In pazienti con insufficienza cardiaca cronica di qualunque origine, la rosuvastatina 10 mg/die non influenza gli outcome clinici, mentre gli n-3 PUFA danno un piccolo beneficio in termini di mortalità ed ospedalizzazione per cause cardiovascolari.

In due articoli distinti, il GISSI ha valutato l’efficacia e la sicurezza della rosuvastatina e se gli acidi grassi polinsaturi n-3 (PUFA, polyunsaturated fatty acids) possano migliorano la morbidità e la mortalità in pazienti con insufficienza cardiaca cronica.

Gli studi sono stati condotti in Italia ed hanno coinvolto 326 centri di cardiologia e 31 di medicina interna. I pazienti eleggibili, di entrambi i sessi, erano di età =18 anni, con insufficienza cardiaca sintomatica di classe II-IV secondo la classificazione della New York Heart Association (NYHA). I criteri di esclusione comuni ai due studi sono stati: ipersensibilità ai trattamenti considerati; presenza di qualunque comorbidità non cardiaca (es. cancro) verosimilmente incompatibile con un follow-up sufficientemente lungo; trattamento con gli agenti in studio nel mese precedente la randomizzazione; sindrome coronarica acuta o una procedura di rivascolarizzazione effettuata nel mese precedente la randomizzazione; interventi chirurgici al cuore da effettuarsi nei 3 mesi successivi la randomizzazione; epatopatia di grado severo; gravidanza, allattamento o inadeguata protezione dal concepimento. Nello studio sulla rosuvastatina sono stati inoltre esclusi i pazienti con creatinemia >221 µmol/L, livelli di ALT e AST >1,5 volte il limite normale superiore, livelli di creatina fosfochinasi superiori al limite normale superiore; nello studio sugli n-3 PUFA una specifica indicazione o controindicazione a questi agenti.

____

Aggiorna il testo sull'insufficienza cardiaca, tra "In due articoli" e "insufficienza cardiaca cronica." inclusi, mettendo "morbilità" al posto di "morbidità". Le righe riportate qui di seguito sono materiale a sé, indipendente dal testo.

* [Righe estratte]:
____

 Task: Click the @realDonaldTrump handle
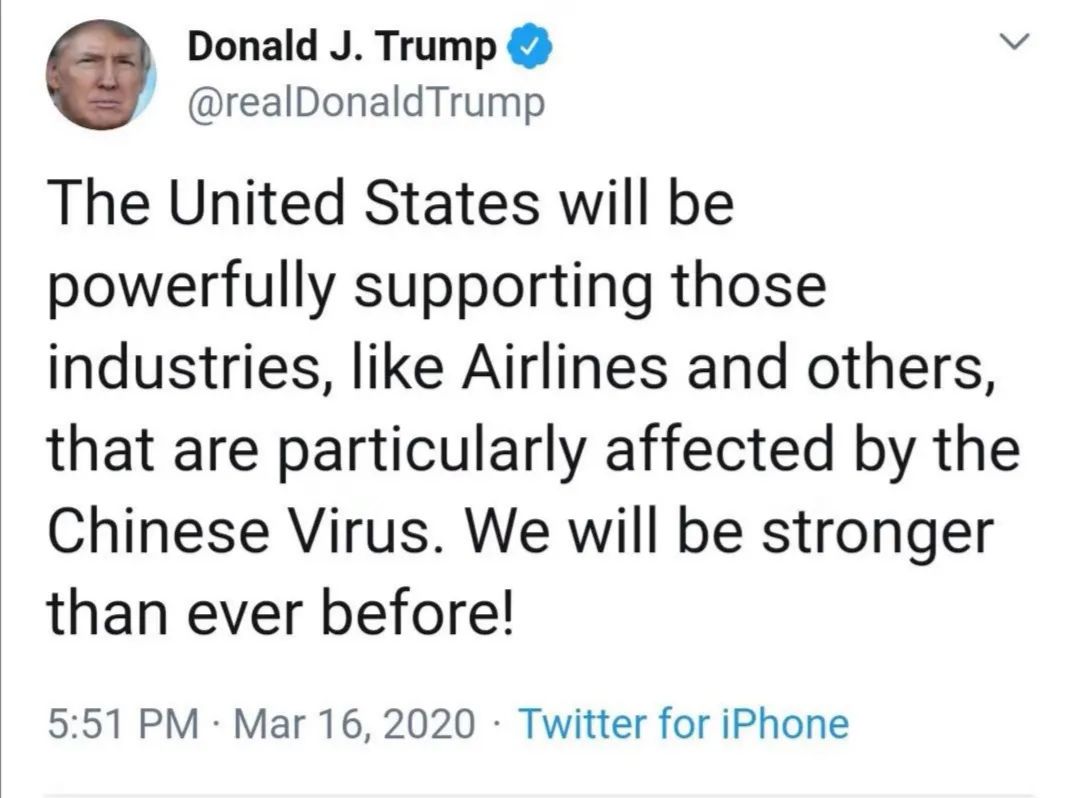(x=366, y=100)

____

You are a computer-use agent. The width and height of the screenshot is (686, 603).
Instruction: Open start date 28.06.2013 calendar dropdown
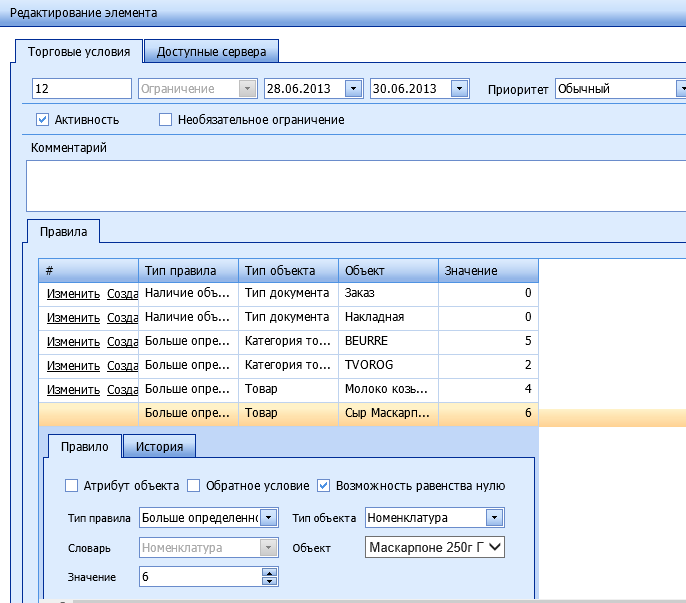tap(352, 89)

____

* [Spazio per rispondere]:
In due articoli distinti, il GISSI ha valutato l’efficacia e la sicurezza della rosuvastatina e se gli acidi grassi polinsaturi n-3 (PUFA, polyunsaturated fatty acids) possano migliorano la morbilità e la mortalità in pazienti con insufficienza cardiaca cronica.